Lustrum consensus over rechtvaardiging niet in Rome gevierd
Het is zondag vijf jaar geleden dat de Lutherse Wereldfederatie (LWF) en de Rooms-katholieke Kerk de consensus over de rechtvaardiging tekenden. Volgens voorstanders van de oecumene is er sindsdien veel vooruitgang geboekt en is het tijd om dat te vieren. Maar niet in Rome op de dag zelf.
Kardinaal Walter Kasper is sinds donderdag niet meer gesignaleerd op zijn kantoor van de pauselijke raad voor de eenheid van de christenen, het Vaticaanse departement dat hij leidt. Hij was die dag onderweg naar Johannesburg, waar hij zondag samen met ds. Ishmael Noko, secretaris-generaal van de LWF, de festiviteiten leidt om de consensus van vijf jaar geleden te herdenken.
Op hervormingsdag 1999 tekenden beide kerken in Augsburg een akkoord, dat als een belangrijke stap wordt gezien in het oecumenisch proces. Vooral paragraaf 15 van het akkoord was fundamenteel: „Gezamenlijk belijden we: alleen door genade, in het geloof van het reddingswerk van Christus en niet dankzij onze verdiensten worden we door God geaccepteerd en ontvangen we de Heilige Geest.”
Hoewel Kasper in Rome niet kon reageren op de verjaardag van de ondertekening, is bekend dat de Duitse kardinaal verheugd is over het lustrum. „Het is een gelegenheid voor geluk en dank. Rooms-katholieken en lutheranen zijn nu in staat samen getuigenis te geven van hun geloof in een wereld die dit getuigenis meer dan ooit nodig heeft”, verklaarde Kasper onlangs, aldus zijn persoonlijk secretaris Matthias Türk. „Achter de verklaring zit een oecumenisch model voor eenheid.”

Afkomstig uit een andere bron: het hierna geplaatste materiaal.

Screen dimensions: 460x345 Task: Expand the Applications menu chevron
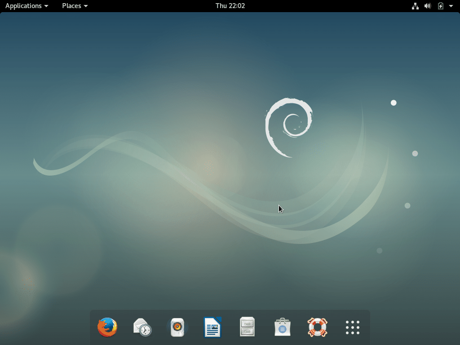pyautogui.click(x=46, y=6)
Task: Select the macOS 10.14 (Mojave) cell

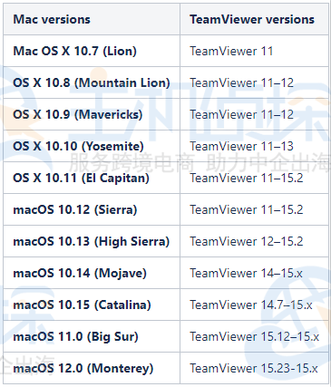Action: (92, 273)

De vraag is wel of er sinds de ondertekening, vijf jaar geleden, vooruitgang in de oecumene is geboekt, en of er überhaupt iets in de verhouding tussen beide kerkgenootschappen is veranderd. De laatste jaren kwamen vanuit het Vaticaan tegengestelde geluiden. In 2000 gaf de Vaticaanse congregatie voor de geloofsleer het document ”Dominus Iesus” uit, waarin eigenlijk wordt gezegd dat alleen de RK-Kerk redding biedt.
Ook de encycliek ”Ecclesia de eucharistia” van vorig jaar, die de intercommunie verbiedt, lijkt voor de voorvechters van de oecumene een stap terug, ook al voorzag de consensus niet in het toestaan van een gezamenlijke avondmaalsviering. In een open brief die Kasper en Noko onlangs beiden schreven, wordt echter gesteld dat er wel degelijk vooruitgang is geboekt. Er zijn veel gezamenlijke activiteiten ontplooid, zoals consultatieronden met andere protestantse kerken, studieprogramma’s en symposia.
Ondanks Kaspers enthousiasme is niet iedereen in Rome gecharmeerd van vergaande oecumene. De 71-jarige Duitser, die in het Vaticaan verantwoordelijk is voor de verhoudingen tussen protestanten en rooms-katholieken, houdt er een vrijzinniger mening op na dan sommige andere prelaten. Nogal wat rooms-katholieken, geestelijken en leken, beschuldigen Luther er nog altijd van een onnodige kerkscheuring te hebben veroorzaakt. In dit verband is het aardig te herinneren aan de woorden die Rocco Buttiglione, kandidaat voor de Europese Commissie, enkele jaren geleden sprak. Hij vergeleek Maarten Luther met Osama bin Laden: „Beiden brengen verdeeldheid in het geloof.”
Jürgen Astfalk, deken van de Lutherse Kerk in Italië, is evenals kardinaal Kasper positief gestemd over de resultaten van het akkoord. „In de basisgeloofselementen bestaan geen fundamentele verschillen meer. De twee kerken kunnen elkaar vrijer ontmoeten. De verklaring heeft niet alle problemen opgelost, maar dat was ook niet de bedoeling.” Een heikel punt blijft bijvoorbeeld de vraag welke rol de kerk heeft bij de redding van de mens.